§ What to do:
Please write the next part of the article below on the W3C's call for prior art against Apple's patents, picking up after its last sentence.

§ Extract:
+--

It's not like Apple needs more hassle on the patent front. Think of its "global war" with Samsung (eight venues, six countries, three continents), its disputes with HTC and Motorola, the unresolved Kodak problem, Lodsys's lawsuit and assertions against app developers, and a few dozen trolls, one of whom was just handed a jury verdict worth $8 million for the infringement of two playlist patents.
And now the vaunted W3C (World Wide Web Consortium), which has hundreds of corporate members, has launched a frontal assault on one of Apple's patents and one of its patent applications with a public call for prior art.
Hat tip to Anant Puranik, who pointed me (via Twitter) to this informative post on his PatentsInd blog, which covers patent matters in India.
The related announcement by the W3C
Let me quickly copy the text of the W3C announcement. Don't worry if some of it is not immediately clear to you because this is related to how standardization bodies in general and the W3C in particular operate. I'll explain further below what this is all about. Here's the text:
This is a public call for prior art on patent Application No. 11/432,295 and on Patent 7,743,336. The W3C seeks information about access control systems available before October 2005 and content distribution systems before April 2006 that offer a viable solution that may apply to the use of access requests policy in Widgets. People who wish to provide feedback should refer to the call for prior art for more information. On 13 November 2009, pursuant to its rights under W3C's Patent Policy, Apple, Inc. disclosed US Published Patent Application No. 11/432,295 and US Published Patent Application 11/409,276 and claimed that it applies to the Web Applications WG's Widget Access Request Policy specification. Apple excluded all claims from the W3C Royalty-Free License commitment of the W3C Patent Policy given by Participants of the Web Applications Working Group. In accordance with the exception procedures of the Patent Policy, W3C launched a Patent Advisory Group (PAG) to determine possible solutions. The PAG has advised W3C to issue this call for prior art.

+--

§ Provided records:
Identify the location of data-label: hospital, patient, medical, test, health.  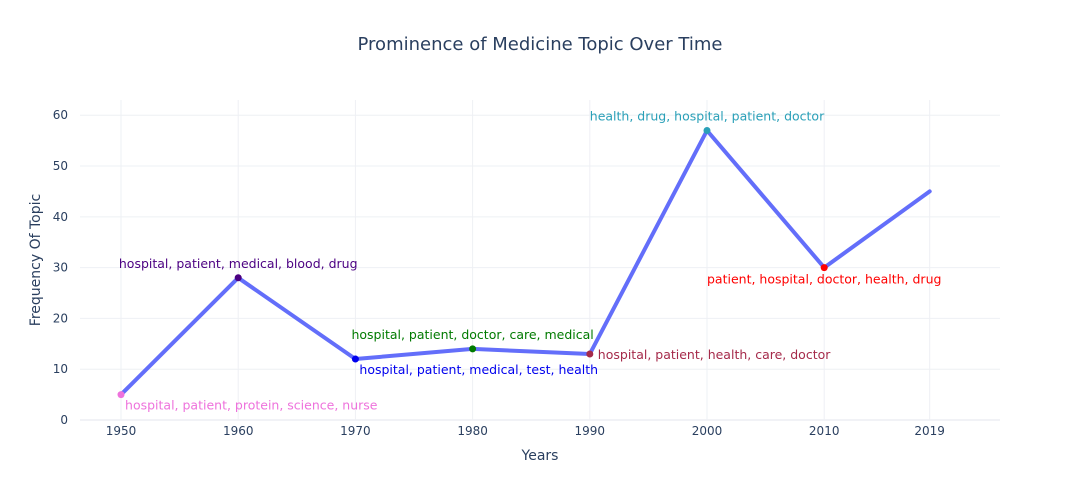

+--

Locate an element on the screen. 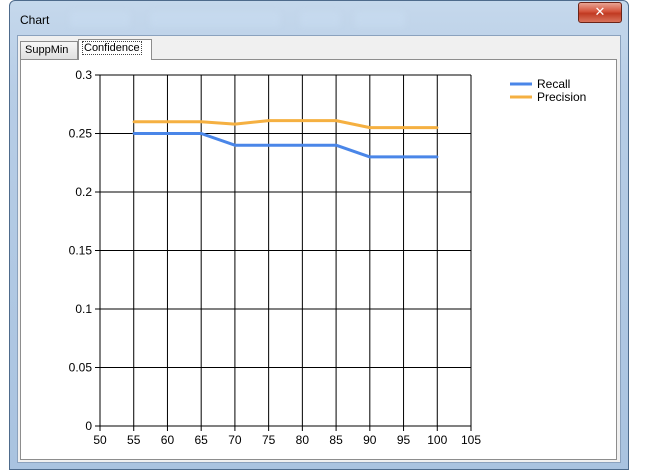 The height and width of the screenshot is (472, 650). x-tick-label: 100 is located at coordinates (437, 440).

+--

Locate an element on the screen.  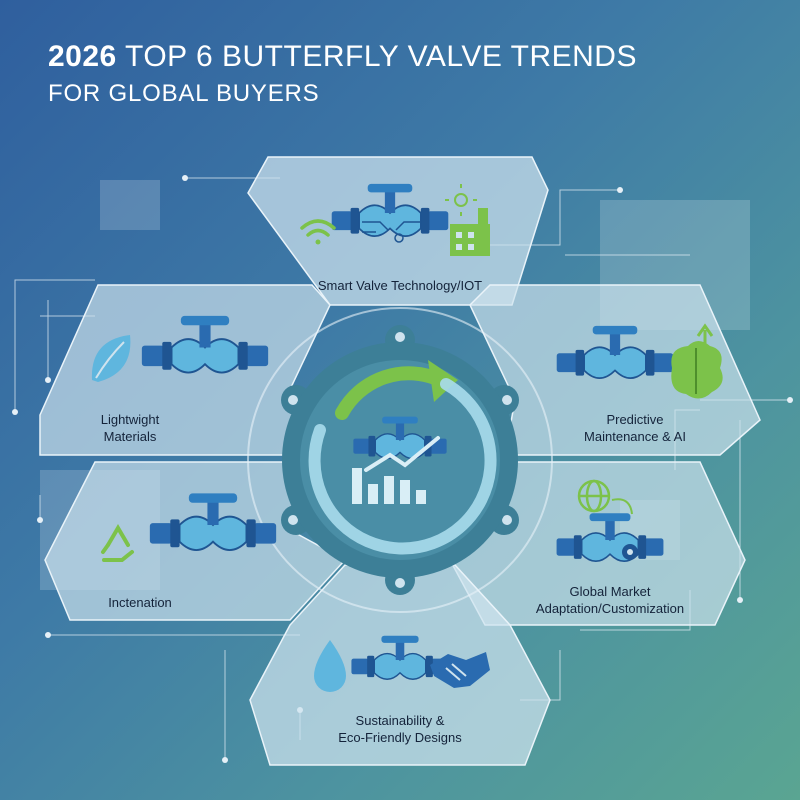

+--

§ Written response:
The W3C has a rigid "royalty-free" licensing policy. If patents are essential to its standards (meaning you can't implement the given standard in any reasonable way without infringing such a patent), they must be made available "to all, worldwide, whether or not they are W3C Members" on a royalty-free basis. The W3C allows patent holders to impose certain conditions, but generally, if you make a patent available to a W3C standard, you have to give up most of your rights. By contrast, most standard-setting organizations operate under a so-called FRAND (fair, reasonable and non-discriminatory) -- or just RAND, without explicitly stating "fair" -- regime. FRAND commitments ensure the availability of patents but patent holders still reserve far more rights than under the W3C's policy.
Apple wants to be able to sue over those patents
Apple is a member of the W3C and, in that role, disclosed the fact that it holds one U.S. patent and one U.S. patent application that Apple believes read on the W3c's "Widget Access Requests Policy" specification. At the same time, Apple exercised its right to withhold those intellectual property rights. In other words, Apple refuses to make those rights available on the W3C's liberal terms. Simply put, Apple doesn't want to be restricted in any way and may want to assert those patents in its various lawsuits.
This means the W3C can't formally adopt the "infringing" specification because its rules require patent-free or at least royalty-free standards. For now the Widget Access Request Policy is just a candidate recommendation, not a final specification yet.
If a patent holder refuses to accept the W3C's terms, the W3C may try to have that patent invalidated (or a patent application rejected). If that effort succeeds, the specification is, again, patent-unencumbered. If not, the W3C can still evaluate possible workarounds or, if there's no workaround, give up on a standard.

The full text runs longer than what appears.